→ Dataset entries
——————

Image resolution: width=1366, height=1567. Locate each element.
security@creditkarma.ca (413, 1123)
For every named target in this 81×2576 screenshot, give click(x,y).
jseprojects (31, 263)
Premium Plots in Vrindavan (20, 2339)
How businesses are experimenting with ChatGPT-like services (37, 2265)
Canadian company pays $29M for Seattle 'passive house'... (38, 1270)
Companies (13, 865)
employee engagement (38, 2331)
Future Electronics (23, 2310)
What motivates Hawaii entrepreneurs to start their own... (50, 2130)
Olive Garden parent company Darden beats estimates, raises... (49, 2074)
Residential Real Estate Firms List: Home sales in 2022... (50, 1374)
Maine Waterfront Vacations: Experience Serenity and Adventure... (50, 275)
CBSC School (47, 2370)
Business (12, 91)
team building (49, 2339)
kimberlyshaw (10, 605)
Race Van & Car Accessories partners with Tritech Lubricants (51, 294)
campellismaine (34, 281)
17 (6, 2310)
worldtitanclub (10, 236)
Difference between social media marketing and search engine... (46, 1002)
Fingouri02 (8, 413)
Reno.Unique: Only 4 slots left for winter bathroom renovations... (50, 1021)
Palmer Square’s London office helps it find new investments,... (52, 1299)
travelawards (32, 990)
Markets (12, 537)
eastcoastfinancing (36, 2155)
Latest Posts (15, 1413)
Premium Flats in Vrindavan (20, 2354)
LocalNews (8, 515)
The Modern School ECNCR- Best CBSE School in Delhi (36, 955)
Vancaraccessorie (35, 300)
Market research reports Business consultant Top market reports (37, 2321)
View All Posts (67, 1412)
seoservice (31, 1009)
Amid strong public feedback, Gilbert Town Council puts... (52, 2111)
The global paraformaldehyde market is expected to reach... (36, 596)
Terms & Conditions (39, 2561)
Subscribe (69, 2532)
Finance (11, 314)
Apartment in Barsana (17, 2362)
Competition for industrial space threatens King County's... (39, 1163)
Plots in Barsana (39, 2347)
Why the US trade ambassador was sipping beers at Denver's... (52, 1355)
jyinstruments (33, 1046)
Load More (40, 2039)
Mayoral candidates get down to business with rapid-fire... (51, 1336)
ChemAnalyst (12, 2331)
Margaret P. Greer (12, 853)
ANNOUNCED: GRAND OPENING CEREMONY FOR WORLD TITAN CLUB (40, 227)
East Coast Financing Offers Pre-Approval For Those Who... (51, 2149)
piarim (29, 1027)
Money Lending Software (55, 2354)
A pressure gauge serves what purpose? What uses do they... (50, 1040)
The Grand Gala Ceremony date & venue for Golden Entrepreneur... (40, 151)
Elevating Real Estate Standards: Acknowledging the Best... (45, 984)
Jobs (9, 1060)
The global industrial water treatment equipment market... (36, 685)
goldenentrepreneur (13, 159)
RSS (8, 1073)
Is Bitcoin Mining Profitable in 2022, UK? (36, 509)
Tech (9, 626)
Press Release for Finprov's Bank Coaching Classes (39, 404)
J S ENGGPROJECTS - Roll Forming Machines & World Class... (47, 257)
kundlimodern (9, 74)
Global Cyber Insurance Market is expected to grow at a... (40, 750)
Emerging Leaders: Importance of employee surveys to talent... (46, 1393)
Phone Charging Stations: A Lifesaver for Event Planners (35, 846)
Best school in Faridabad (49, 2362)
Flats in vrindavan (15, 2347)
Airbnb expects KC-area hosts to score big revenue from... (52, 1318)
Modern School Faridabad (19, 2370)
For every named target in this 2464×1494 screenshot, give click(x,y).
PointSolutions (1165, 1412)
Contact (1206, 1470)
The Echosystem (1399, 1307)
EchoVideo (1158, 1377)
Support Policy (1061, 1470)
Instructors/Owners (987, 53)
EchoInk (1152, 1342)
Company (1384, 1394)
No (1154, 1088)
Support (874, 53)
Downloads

——————

→ Task directions
Word for word, restate the lines running from the one containing "Phone Charging Stations: A" through the final line of the records above, and nothing besides.

→ Solution
Phone Charging Stations: A Lifesaver for Event Planners (35, 846)
Best school in Faridabad (49, 2362)
Flats in vrindavan (15, 2347)
Airbnb expects KC-area hosts to score big revenue from... (52, 1318)
Modern School Faridabad (19, 2370)
For every named target in this 2464×1494 screenshot, give click(x,y).
PointSolutions (1165, 1412)
Contact (1206, 1470)
The Echosystem (1399, 1307)
EchoVideo (1158, 1377)
Support Policy (1061, 1470)
Instructors/Owners (987, 53)
EchoInk (1152, 1342)
Company (1384, 1394)
No (1154, 1088)
Support (874, 53)
Downloads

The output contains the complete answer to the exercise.